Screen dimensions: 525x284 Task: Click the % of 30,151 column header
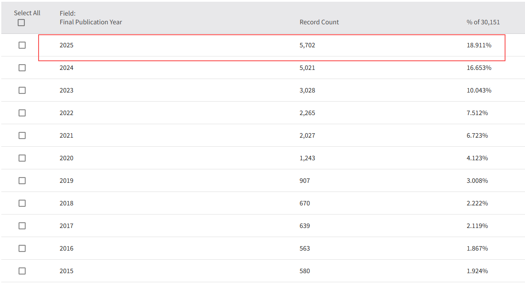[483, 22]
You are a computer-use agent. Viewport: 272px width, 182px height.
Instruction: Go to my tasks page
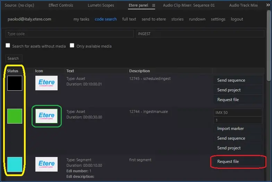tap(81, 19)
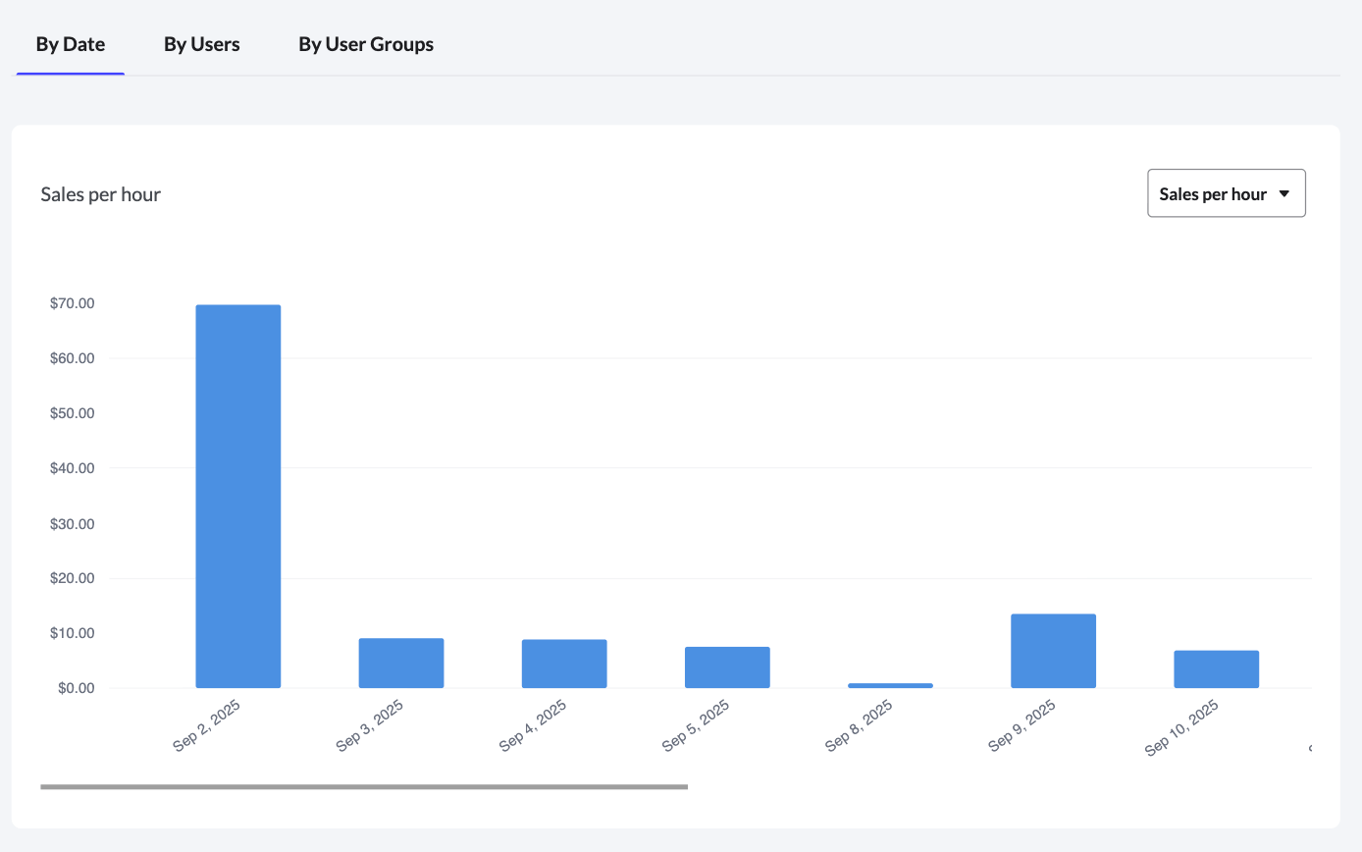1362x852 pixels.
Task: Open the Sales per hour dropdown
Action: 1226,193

____

### Exercise aim
Leaving out the pictures, reproduce the whole listing above exactly.

### Response
Screen dimensions: 525x284 Task: Click the % of 30,151 column header
[483, 22]
You are a computer-use agent. Viewport: 272px width, 182px height.
Instruction: Go to my tasks page
tap(81, 19)
1362x852 pixels.
Task: Open the Sales per hour dropdown
Action: 1226,193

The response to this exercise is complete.